SFE refers to some network protocol where there are several parties each of which has some private information and they want to compute public function based on this information without revealing this information to each other. Is this what do you mean by SFE?
No, that would be a general description of Secure Multiparty Computation (SMC) not Secure Function Evaluation (SFE) which is a specific, 2-party, subset case. SFE simply refers to the ability to find enc(y)=F(x) given only some encrypted enc(x) of plaintext x and a correspondingly transformed F. The evaluation of F certainly learns enc(y) and possibly learns y (depending upon the scheme employed) but does not learn anything about x. As such, it can not learn anything about F except its logical topology.
Yao's Garbled Circuits are the canonical example of SFE, and do not necessarily require interaction protocols.
In the case of an iterative puzzle, SFE can be done offline by giving the evaluating party the ability to selectively choose some inputs like nonce, knowing their representation, "on behalf of" the issuer. The solver can independently re-evaluate the circuit as many times as he'd like choosing new inputs.
In our case only pool has private information - private key (and random k) which it doesn't want to share, in this case SFE is trivial - pool should compute signature on its own and share it which is not suitable for our case.
Right, that would not be SFE. The point is that the pool can construct a "program" that others can run that will sign headers without the servers further involvement, and without disclosing the private key, but will not sign non-header data.
In FHE you have encrypted inputs and encrypted outputs, but to proceed further with the mining miner must decrypt the output which probably implies that he can also decrypt the input which defeats the whole purpose.
The encryption of the input and output do not necessarily relate. Some inputs could be encrypted with one key and some with another. Outputs could be encrypted with not just these keys but possibly third and fourth and fifth keys, and so on. Some might be encrypted with both, so both parties could learn some result. (This may put some constraints on the construction of F.) This principle is one way that SFE can be extended into more general SMC.
Do you have some more specific description of a your scheme?
It would probably be best to have the pool generate a circuit per user, per block. This circuit would take in just a nonce value as "worker determinable" The circuit would compute the header hash and a deterministic k, and then produce the encrypted signature bits as output. The pool would give the output mapping from pairs of encrypted bit values to bit states so the worker could know the output without needing to decrypt it. The output could then be inserted back into the block header for use in the 64 rounds of hashwholeblock hash by the miner.
Implementation would be straightforward on something like FairplayBI, if you don't mind Java. (Personally, I'd go for something less straightforward and much more efficient, but most importantly not Java.)
Ok, you can try but you won't find it.

I've probably missed something obvious and you're probably right. We'll see.
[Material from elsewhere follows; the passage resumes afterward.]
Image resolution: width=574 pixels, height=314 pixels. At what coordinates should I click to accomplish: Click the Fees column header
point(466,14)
Incrementing nonce is easier (faster) than changing k.
Err, what? If you increment nonce (and I mean above the mask) you need a new k anyway.
Although changing k instead of nonce eliminates the need to recompute hash used for signature so it may or may not be faster.
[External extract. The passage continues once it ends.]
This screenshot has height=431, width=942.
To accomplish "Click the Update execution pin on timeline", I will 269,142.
Right, that is precisely what I meant. You don't ever strictly need more than one hash as input to signing.
You forgot about SHA-2 hashing of the whole block. It will be slower and not just "slightly". By the same reason CPU mining is slower.
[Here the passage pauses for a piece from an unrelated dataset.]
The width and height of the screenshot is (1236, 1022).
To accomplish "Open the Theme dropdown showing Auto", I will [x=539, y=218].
Not sure I follow what you mean here. The SHA is not iterated, so it is again just more cycles not more memory scheduling. The factor of performance advantage is dominated by memory bandwidth, so the relative gain should be largely unaffected. In other words, both the cpu and the gpu need to spend approximately the same extra effort there, so it shouldn't have much impact on the overall performance ratio.
And I never said that this algorithm is GPU hard.
I never said that you did, but you do seem to have it as a goal to try to keep CPUs competitive, so I was just discussing some details toward such an end.